How to decide priority (high, medium, low) for a test?

Deciding the priority of tests is a crucial part of test management. The priority of a test case can vary depending on factors such as its impact on the application, its criticality, and the frequency of execution. Here's how you can decide the priority of your tests:

  • High Priority test
  1. Tests that directly impact business-critical functionalities and could lead to significant financial losses, legal issues, or data breaches if they fail.
  2. Tests for features that, if they fail, would result in a poor user experience or significantly impede users from achieving their goals
  3. Tests that need to pass before other tests can be executed, preventing the testing of other critical areas. For eg: Subscription tests, FxA sign-in/sign-up tests, sync/OAuth sign-in tests etc
  • Medium Priority test
  1. Tests that are essential for the application but not as critical as high-priority tests. Their failure may cause significant disruptions but not catastrophic consequences.
  2. Tests for features where issues are noticeable but do not severely hinder the user experience
  3. Tests that are less dependent but need to run before low-priority tests. For eg: Reset password, Post-verify and cached/blocked sign-in tests
  • Low Priority test
  1. Tests for non-essential or rarely used features. Failure of these tests may not significantly impact the core functionality of the application.
  2. Tests for features that rarely affect the user experience or have workarounds available.
  3. Tests with no dependencies on other tests. For eg: Password validation tests

The suite uses Playwright framework for automation testing. Also check out the API reference.

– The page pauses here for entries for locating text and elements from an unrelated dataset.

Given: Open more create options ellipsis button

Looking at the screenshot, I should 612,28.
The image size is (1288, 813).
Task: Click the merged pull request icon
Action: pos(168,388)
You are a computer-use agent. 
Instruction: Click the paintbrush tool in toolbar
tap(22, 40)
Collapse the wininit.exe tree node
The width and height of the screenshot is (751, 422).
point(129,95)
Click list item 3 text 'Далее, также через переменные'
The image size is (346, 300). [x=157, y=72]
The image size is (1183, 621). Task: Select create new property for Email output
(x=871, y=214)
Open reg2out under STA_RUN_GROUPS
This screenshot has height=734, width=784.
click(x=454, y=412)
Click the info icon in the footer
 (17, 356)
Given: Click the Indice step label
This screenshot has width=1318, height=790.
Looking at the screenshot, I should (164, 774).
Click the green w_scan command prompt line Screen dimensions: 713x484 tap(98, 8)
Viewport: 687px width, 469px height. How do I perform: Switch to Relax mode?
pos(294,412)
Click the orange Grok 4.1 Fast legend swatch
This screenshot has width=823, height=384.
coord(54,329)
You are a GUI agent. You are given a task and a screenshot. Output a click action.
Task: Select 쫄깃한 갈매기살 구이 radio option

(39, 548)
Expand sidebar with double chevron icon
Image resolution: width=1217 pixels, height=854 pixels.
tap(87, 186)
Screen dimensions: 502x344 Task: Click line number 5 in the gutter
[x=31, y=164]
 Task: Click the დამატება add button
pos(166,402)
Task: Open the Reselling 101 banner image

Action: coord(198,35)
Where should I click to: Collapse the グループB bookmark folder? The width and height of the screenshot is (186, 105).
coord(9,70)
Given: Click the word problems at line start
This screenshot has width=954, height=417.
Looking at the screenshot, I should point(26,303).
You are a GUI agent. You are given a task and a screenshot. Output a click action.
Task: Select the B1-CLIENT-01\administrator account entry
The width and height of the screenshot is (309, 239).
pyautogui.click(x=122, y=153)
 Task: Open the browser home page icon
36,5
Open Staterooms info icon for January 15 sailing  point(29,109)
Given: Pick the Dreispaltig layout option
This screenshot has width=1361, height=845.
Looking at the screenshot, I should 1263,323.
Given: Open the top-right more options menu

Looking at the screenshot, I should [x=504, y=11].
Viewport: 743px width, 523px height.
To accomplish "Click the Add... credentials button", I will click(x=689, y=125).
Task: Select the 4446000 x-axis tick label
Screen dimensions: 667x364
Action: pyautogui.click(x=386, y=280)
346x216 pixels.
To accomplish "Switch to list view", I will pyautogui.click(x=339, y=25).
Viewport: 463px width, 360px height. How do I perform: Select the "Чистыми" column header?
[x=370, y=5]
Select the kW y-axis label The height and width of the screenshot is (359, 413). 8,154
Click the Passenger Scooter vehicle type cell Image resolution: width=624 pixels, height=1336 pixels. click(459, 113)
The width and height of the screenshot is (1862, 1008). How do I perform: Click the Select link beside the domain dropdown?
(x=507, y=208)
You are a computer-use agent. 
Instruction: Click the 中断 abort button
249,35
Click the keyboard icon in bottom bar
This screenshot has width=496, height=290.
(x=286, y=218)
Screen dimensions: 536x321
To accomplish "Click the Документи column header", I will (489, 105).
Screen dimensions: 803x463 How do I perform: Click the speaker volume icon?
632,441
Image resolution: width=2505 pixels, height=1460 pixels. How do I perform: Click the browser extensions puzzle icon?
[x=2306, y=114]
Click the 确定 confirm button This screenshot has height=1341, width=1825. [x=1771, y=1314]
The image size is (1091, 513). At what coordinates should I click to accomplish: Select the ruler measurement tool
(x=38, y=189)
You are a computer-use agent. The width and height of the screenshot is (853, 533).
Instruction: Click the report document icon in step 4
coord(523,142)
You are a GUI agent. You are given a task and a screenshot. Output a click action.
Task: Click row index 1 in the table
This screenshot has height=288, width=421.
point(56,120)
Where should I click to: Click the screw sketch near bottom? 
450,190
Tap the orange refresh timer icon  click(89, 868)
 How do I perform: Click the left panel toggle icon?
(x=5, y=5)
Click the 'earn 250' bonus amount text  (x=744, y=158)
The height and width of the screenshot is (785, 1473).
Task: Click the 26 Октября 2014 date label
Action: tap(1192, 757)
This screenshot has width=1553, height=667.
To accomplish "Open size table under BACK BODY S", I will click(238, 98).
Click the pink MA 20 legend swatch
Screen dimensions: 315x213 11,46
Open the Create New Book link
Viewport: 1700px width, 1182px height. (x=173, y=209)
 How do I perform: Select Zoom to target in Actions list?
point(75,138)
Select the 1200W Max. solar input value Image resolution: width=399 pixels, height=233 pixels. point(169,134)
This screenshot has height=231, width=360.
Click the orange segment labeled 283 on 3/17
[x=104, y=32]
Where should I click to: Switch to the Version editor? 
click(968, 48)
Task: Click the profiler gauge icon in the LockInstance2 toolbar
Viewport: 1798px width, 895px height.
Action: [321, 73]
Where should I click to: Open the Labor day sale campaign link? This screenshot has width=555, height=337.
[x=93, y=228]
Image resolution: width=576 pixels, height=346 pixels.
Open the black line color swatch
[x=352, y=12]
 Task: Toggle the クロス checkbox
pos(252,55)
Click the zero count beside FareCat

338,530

The functional tests can seem impenetrable, don't worry, they'll become second nature after a while. They continually save our bacon, and every new feature should have corresponding functional tests.

Why are there so many test suites that seem to do the same thing?

A close look at the tests makes it look like there are a lot of tests that do the same thing, and you are right. Sometimes this is intentional, sometimes it's not.

Many tests are intentionally duplicated across each of the different integration types to ensure the end to end flow for that integration works as expected. For example, there are "sign in" tests for each of:

  • fx_desktop_v3 (Firefox Desktop Sync)
  • oauth (OAuth RPs)

In each of these, the behaviors and screen to screen transitions can be subtly different. For example, Sync based integrations should show a "connect another device" screen when the user finishes signing in, but most OAuth integrations redirect back to the RP.

If two tests are obviously testing the same thing or one is a subset of another, it's OK (and encouraged) to remove duplicates.

How do I?

Run a single test

A single test can be run using the grep flag. You'll need to find the name of the test you want to run.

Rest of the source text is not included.